[Dataset entries]
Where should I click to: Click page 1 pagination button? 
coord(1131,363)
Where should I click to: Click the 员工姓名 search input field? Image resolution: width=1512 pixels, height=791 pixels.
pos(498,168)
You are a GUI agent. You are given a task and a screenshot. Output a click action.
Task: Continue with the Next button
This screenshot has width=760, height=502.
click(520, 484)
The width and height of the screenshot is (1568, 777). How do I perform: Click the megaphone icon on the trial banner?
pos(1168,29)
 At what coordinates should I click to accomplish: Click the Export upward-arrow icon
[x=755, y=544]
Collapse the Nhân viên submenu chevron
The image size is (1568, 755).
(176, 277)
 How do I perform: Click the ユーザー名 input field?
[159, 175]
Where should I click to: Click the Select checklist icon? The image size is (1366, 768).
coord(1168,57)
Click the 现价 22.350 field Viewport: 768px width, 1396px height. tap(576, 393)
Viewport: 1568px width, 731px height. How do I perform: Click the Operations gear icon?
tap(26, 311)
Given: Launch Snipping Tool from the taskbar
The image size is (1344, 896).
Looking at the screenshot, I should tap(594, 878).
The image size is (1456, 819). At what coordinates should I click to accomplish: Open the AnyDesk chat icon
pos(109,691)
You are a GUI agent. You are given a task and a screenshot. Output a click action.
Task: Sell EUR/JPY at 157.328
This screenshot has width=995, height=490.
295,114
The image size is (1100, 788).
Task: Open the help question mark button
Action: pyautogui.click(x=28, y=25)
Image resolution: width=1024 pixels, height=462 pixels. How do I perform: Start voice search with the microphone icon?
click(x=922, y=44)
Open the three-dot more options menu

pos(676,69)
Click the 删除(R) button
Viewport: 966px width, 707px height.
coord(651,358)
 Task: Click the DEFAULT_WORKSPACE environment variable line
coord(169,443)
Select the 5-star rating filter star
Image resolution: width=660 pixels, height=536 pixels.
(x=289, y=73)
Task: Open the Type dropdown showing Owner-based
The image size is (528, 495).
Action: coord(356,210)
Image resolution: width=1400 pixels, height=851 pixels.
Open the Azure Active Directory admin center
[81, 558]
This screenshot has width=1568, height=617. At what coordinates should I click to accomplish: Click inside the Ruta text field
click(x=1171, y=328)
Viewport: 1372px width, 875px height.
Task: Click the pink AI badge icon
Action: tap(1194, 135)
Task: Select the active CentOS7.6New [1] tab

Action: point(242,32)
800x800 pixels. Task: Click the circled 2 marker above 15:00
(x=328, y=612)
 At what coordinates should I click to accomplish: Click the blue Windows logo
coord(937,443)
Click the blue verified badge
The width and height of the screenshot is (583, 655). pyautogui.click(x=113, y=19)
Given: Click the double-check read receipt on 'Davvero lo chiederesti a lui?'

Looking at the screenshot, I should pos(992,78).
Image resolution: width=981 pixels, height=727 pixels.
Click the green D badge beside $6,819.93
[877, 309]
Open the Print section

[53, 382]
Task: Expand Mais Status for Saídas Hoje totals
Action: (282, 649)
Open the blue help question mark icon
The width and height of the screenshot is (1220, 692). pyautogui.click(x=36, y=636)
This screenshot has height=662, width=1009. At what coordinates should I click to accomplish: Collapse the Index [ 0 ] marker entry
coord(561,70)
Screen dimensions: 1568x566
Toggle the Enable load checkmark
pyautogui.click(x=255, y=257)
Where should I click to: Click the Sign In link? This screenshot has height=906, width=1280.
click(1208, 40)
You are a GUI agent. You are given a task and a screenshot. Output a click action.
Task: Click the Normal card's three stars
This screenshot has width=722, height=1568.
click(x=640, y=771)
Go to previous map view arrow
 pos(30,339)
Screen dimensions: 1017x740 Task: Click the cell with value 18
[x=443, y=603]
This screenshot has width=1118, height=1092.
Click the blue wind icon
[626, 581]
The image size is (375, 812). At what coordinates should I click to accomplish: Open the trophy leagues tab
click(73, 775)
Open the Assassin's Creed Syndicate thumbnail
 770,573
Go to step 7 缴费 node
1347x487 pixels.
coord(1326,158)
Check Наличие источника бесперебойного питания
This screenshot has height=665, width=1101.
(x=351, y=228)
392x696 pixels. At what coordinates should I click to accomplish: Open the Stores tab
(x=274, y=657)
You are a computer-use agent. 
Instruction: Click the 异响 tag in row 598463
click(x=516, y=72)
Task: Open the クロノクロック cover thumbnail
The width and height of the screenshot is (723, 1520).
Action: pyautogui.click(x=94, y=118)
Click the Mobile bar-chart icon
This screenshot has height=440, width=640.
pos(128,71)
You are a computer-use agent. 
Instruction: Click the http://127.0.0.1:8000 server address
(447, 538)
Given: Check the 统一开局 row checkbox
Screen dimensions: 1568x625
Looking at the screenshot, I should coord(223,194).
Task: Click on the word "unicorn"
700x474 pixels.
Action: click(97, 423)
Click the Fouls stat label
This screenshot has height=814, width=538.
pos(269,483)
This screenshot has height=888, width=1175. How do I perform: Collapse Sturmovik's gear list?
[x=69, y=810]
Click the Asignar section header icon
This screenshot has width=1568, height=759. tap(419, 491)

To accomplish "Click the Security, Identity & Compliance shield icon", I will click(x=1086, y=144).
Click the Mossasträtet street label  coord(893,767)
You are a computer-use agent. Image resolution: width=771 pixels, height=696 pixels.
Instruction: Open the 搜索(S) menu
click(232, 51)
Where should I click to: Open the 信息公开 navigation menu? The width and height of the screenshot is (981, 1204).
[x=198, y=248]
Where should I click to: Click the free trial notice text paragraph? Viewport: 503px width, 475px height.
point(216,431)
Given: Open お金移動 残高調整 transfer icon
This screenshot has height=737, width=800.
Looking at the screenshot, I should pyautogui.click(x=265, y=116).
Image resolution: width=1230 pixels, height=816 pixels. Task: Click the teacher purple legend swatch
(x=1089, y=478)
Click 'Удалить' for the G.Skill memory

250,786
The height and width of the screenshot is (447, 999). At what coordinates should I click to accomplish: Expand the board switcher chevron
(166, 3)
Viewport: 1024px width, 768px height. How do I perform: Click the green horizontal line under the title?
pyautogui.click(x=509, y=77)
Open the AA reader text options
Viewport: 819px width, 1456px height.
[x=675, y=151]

# [THE EXERCISE]
Lay out all the lines above as a numbered list, leaving out any blank lines.

# [ANSWER]
1. Where should I click to: Click page 1 pagination button? 
2. coord(1131,363)
3. Where should I click to: Click the 员工姓名 search input field? Image resolution: width=1512 pixels, height=791 pixels.
4. pos(498,168)
5. You are a GUI agent. You are given a task and a screenshot. Output a click action.
6. Task: Continue with the Next button
7. This screenshot has width=760, height=502.
8. click(520, 484)
9. The width and height of the screenshot is (1568, 777). How do I perform: Click the megaphone icon on the trial banner?
10. pos(1168,29)
11.  At what coordinates should I click to accomplish: Click the Export upward-arrow icon
12. [x=755, y=544]
13. Collapse the Nhân viên submenu chevron
14. The image size is (1568, 755).
15. (176, 277)
16.  How do I perform: Click the ユーザー名 input field?
17. [159, 175]
18. Where should I click to: Click the Select checklist icon? The image size is (1366, 768).
19. coord(1168,57)
20. Click the 现价 22.350 field Viewport: 768px width, 1396px height. tap(576, 393)
21. Viewport: 1568px width, 731px height. How do I perform: Click the Operations gear icon?
22. tap(26, 311)
23. Given: Launch Snipping Tool from the taskbar
24. The image size is (1344, 896).
25. Looking at the screenshot, I should tap(594, 878).
26. The image size is (1456, 819). At what coordinates should I click to accomplish: Open the AnyDesk chat icon
27. pos(109,691)
28. You are a GUI agent. You are given a task and a screenshot. Output a click action.
29. Task: Sell EUR/JPY at 157.328
30. This screenshot has width=995, height=490.
31. 295,114
32. The image size is (1100, 788).
33. Task: Open the help question mark button
34. Action: pyautogui.click(x=28, y=25)
35. Image resolution: width=1024 pixels, height=462 pixels. How do I perform: Start voice search with the microphone icon?
36. click(x=922, y=44)
37. Open the three-dot more options menu
38. pos(676,69)
39. Click the 删除(R) button
40. Viewport: 966px width, 707px height.
41. coord(651,358)
42.  Task: Click the DEFAULT_WORKSPACE environment variable line
43. coord(169,443)
44. Select the 5-star rating filter star
45. Image resolution: width=660 pixels, height=536 pixels.
46. (x=289, y=73)
47. Task: Open the Type dropdown showing Owner-based
48. The image size is (528, 495).
49. Action: coord(356,210)
50. Image resolution: width=1400 pixels, height=851 pixels.
51. Open the Azure Active Directory admin center
52. [81, 558]
53. This screenshot has width=1568, height=617. At what coordinates should I click to accomplish: Click inside the Ruta text field
54. click(x=1171, y=328)
55. Viewport: 1372px width, 875px height.
56. Task: Click the pink AI badge icon
57. Action: tap(1194, 135)
58. Task: Select the active CentOS7.6New [1] tab
59. Action: point(242,32)
60. 800x800 pixels. Task: Click the circled 2 marker above 15:00
61. (x=328, y=612)
62.  At what coordinates should I click to accomplish: Click the blue Windows logo
63. coord(937,443)
64. Click the blue verified badge
65. The width and height of the screenshot is (583, 655). pyautogui.click(x=113, y=19)
66. Given: Click the double-check read receipt on 'Davvero lo chiederesti a lui?'
67. Looking at the screenshot, I should pos(992,78).
68. Image resolution: width=981 pixels, height=727 pixels.
69. Click the green D badge beside $6,819.93
70. [877, 309]
71. Open the Print section
72. [53, 382]
73. Task: Expand Mais Status for Saídas Hoje totals
74. Action: (282, 649)
75. Open the blue help question mark icon
76. The width and height of the screenshot is (1220, 692). pyautogui.click(x=36, y=636)
77. This screenshot has height=662, width=1009. At what coordinates should I click to accomplish: Collapse the Index [ 0 ] marker entry
78. coord(561,70)
79. Screen dimensions: 1568x566
80. Toggle the Enable load checkmark
81. pyautogui.click(x=255, y=257)
82. Where should I click to: Click the Sign In link? This screenshot has height=906, width=1280.
83. click(1208, 40)
84. You are a GUI agent. You are given a task and a screenshot. Output a click action.
85. Task: Click the Normal card's three stars
86. This screenshot has width=722, height=1568.
87. click(x=640, y=771)
88. Go to previous map view arrow
89.  pos(30,339)
90. Screen dimensions: 1017x740 Task: Click the cell with value 18
91. [x=443, y=603]
92. This screenshot has width=1118, height=1092.
93. Click the blue wind icon
94. [626, 581]
95. The image size is (375, 812). At what coordinates should I click to accomplish: Open the trophy leagues tab
96. click(73, 775)
97. Open the Assassin's Creed Syndicate thumbnail
98.  770,573
99. Go to step 7 缴费 node
100. 1347x487 pixels.
101. coord(1326,158)
102. Check Наличие источника бесперебойного питания
103. This screenshot has height=665, width=1101.
104. (x=351, y=228)
105. 392x696 pixels. At what coordinates should I click to accomplish: Open the Stores tab
106. (x=274, y=657)
107. You are a computer-use agent. 
108. Instruction: Click the 异响 tag in row 598463
109. click(x=516, y=72)
110. Task: Open the クロノクロック cover thumbnail
111. The width and height of the screenshot is (723, 1520).
112. Action: pyautogui.click(x=94, y=118)
113. Click the Mobile bar-chart icon
114. This screenshot has height=440, width=640.
115. pos(128,71)
116. You are a computer-use agent. 
117. Instruction: Click the http://127.0.0.1:8000 server address
118. (447, 538)
119. Given: Check the 统一开局 row checkbox
120. Screen dimensions: 1568x625
121. Looking at the screenshot, I should coord(223,194).
122. Task: Click on the word "unicorn"
123. 700x474 pixels.
124. Action: click(97, 423)
125. Click the Fouls stat label
126. This screenshot has height=814, width=538.
127. pos(269,483)
128. This screenshot has height=888, width=1175. How do I perform: Collapse Sturmovik's gear list?
129. [x=69, y=810]
130. Click the Asignar section header icon
131. This screenshot has width=1568, height=759. tap(419, 491)
132. To accomplish "Click the Security, Identity & Compliance shield icon", I will click(x=1086, y=144).
133. Click the Mossasträtet street label  coord(893,767)
134. You are a computer-use agent. Image resolution: width=771 pixels, height=696 pixels.
135. Instruction: Open the 搜索(S) menu
136. click(232, 51)
137. Where should I click to: Open the 信息公开 navigation menu? The width and height of the screenshot is (981, 1204).
138. [x=198, y=248]
139. Where should I click to: Click the free trial notice text paragraph? Viewport: 503px width, 475px height.
140. point(216,431)
141. Given: Open お金移動 残高調整 transfer icon
142. This screenshot has height=737, width=800.
143. Looking at the screenshot, I should pyautogui.click(x=265, y=116).
144. Image resolution: width=1230 pixels, height=816 pixels. Task: Click the teacher purple legend swatch
145. (x=1089, y=478)
146. Click 'Удалить' for the G.Skill memory
147. 250,786
148. The height and width of the screenshot is (447, 999). At what coordinates should I click to accomplish: Expand the board switcher chevron
149. (166, 3)
150. Viewport: 1024px width, 768px height. How do I perform: Click the green horizontal line under the title?
151. pyautogui.click(x=509, y=77)
152. Open the AA reader text options
153. Viewport: 819px width, 1456px height.
154. [x=675, y=151]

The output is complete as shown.